I won't pretend it was all smooth. But here's the approach that finally worked, written the way I'd explain it to a friend over coffee rather than as a dry tutorial.

Picking a model and shrinking it down

Start with a model that's actually meant for phones — don't try to cram a giant server model in and hope for the best, I tried, it doesn't end well. Grab a mobile-friendly architecture and convert it to the .tflite format.

Then quantize it. Int8 quantization makes the model smaller and the inference faster, and for pose detection the accuracy hit was so small I couldn't see it in practice. Easy win, take it.

import tensorflow as tf

converter = tf.lite.TFLiteConverter.from_saved_model("pose_model")

# Int8 quantization: smaller file, faster inference.
converter.optimizations = [tf.lite.Optimize.DEFAULT]
converter.representative_dataset = representative_data_gen

with open("pose.tflite", "wb") as f:
    f.write(converter.convert())

Getting it talking to Flutter

The tflite_flutter package hands you the interpreter directly, which is exactly what you want. You feed it camera frames, read the output tensors back out, and map those numbers onto keypoints on the body.

The one rule I'd carve into stone: do this work off the UI isolate. The moment inference and the camera preview fight over the same thread, the preview stutters and the whole thing feels cheap. Keep them apart and it stays smooth.

import 'package:tflite_flutter/tflite_flutter.dart';

final interpreter = await Interpreter.fromAsset('pose.tflite');

// input: one camera frame -> output: 17 keypoints (x, y, score)
final output = List.filled(17 * 3, 0.0).reshape([1, 17, 3]);
interpreter.run(input, output);

final keypoints = parseKeypoints(output);

Actually hitting real-time on mid-range phones

This is where the rubber meets the road. Turn on the GPU delegate when the device has one, and fall back gracefully to NNAPI or plain CPU when it doesn't — don't assume, just check and degrade nicely.

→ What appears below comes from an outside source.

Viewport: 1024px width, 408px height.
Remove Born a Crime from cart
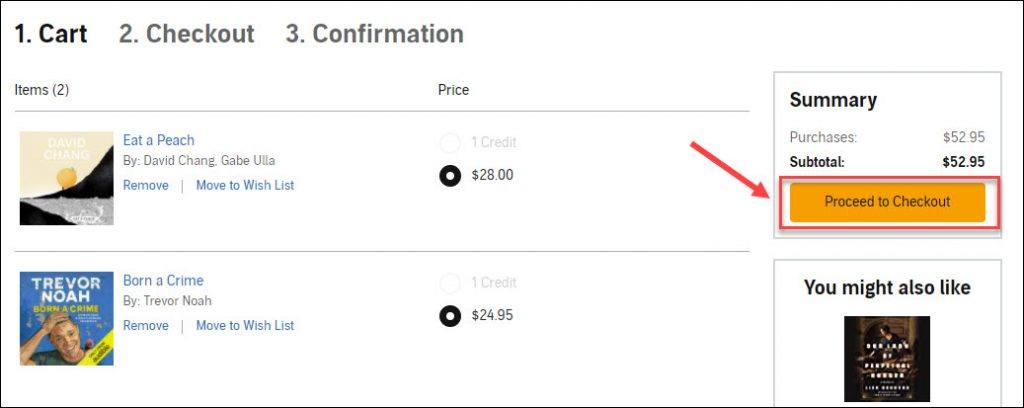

Run inference at the lowest resolution that still gives you accurate keypoints, not a pixel more. And when the device can't keep up, skip frames instead of queueing them. A dropped frame is invisible; a growing backlog turns into lag you can feel. That trade-off is the whole game.

final options = InterpreterOptions();

try {
  options.addDelegate(GpuDelegateV2());        // fastest, when available
} catch (_) {
  options.threads = 4;                          // graceful CPU fallback
}

final interpreter = await Interpreter.fromAsset('pose.tflite', options: options);

// Drop the frame if we're still busy — never queue a backlog.